Section 9 strikes from the Maine Revised Statutes, Title 17-
A, section 1158, which concerns the forfeiture of firearms,
the reference to the "judgment of conviction" to eliminate
confusion. The forfeiture of a firearm is part of the
sentence while the sentence is part of the judgment. See the
Maine Rules of Criminal Procedure, Rule 32(b).

 
Section 10 provides for the tolling of a Maine sentence
involving imprisonment in the event the person in execution of
that sentence is a recalcitrant witness in a grand jury or
criminal proceeding in a Maine court of record and has been
ordered into coercive imprisonment as a remedial sanction for
refusing to comply with an order of the court to testify or to
provide evidence.

 
In 1988 the Legislature doubled the maximum sentence of
imprisonment for Class A crimes from 20 years to 40 years.
See Public Law 1987, chapter 808, codified as the Maine
Revised Statutes, Title 17-A, section 1252, subsection 2,
paragraph A. In 1991 the Law Court examined the legislative
history of that Act and determined that the legislative intent
was to "make available two discrete ranges of sentences for
Class A crimes." See State v. Lewis, 590 A.2d 149, 151 (Me.

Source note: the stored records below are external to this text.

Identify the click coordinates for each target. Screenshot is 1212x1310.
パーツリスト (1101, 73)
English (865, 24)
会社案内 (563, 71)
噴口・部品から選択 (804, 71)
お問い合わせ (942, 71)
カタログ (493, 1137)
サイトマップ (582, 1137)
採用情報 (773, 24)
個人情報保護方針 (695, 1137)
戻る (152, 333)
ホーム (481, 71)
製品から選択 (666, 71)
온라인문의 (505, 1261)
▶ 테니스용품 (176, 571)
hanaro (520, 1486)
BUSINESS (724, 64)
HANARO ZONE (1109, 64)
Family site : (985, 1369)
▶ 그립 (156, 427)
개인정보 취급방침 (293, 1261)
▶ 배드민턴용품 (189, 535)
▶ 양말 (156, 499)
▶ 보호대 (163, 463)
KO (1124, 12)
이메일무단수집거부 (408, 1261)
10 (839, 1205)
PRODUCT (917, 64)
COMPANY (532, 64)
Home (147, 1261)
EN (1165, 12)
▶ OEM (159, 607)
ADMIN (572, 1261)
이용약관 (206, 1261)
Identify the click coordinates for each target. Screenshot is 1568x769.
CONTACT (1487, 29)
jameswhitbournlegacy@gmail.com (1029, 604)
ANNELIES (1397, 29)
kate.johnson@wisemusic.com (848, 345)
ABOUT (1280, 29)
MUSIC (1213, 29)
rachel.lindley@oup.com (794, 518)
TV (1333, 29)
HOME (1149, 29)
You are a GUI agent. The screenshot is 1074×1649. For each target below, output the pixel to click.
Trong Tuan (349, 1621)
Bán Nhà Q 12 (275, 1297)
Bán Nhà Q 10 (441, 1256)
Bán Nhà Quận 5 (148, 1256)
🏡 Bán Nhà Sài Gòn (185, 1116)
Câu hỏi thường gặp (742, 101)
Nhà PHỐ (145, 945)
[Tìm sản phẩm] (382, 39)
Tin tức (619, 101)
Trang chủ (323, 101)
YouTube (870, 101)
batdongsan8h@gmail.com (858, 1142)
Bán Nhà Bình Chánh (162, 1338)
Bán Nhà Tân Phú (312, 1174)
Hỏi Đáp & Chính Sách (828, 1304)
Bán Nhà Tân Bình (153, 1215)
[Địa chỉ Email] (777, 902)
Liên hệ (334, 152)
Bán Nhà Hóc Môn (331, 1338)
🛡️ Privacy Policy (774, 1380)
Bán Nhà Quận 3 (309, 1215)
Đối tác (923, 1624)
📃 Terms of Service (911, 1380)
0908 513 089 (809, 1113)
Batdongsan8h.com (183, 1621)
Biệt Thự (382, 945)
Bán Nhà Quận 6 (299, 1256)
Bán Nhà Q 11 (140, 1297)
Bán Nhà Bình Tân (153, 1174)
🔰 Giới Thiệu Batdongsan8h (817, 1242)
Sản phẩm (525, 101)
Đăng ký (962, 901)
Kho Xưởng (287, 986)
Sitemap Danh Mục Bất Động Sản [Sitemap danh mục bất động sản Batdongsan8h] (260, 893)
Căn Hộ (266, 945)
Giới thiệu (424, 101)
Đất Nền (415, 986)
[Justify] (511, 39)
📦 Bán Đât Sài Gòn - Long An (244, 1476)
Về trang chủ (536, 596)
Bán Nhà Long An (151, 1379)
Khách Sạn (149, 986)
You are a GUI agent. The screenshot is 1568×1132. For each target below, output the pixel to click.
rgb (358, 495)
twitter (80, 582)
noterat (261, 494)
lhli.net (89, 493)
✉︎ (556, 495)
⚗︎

1991). Most Class A crime sentences were intended to remain
in the original 0 to 20 year range, while the "expanded range"
of 20-40 year sentences was reserved "only for the most
heinous and violent crimes committed against a person" (590
A.2d at 151). The sentencing court was to apply this
"heinousness" standard "in its discretion" as a sentencing
factor, subject to appellate review (590 A.2d at 151).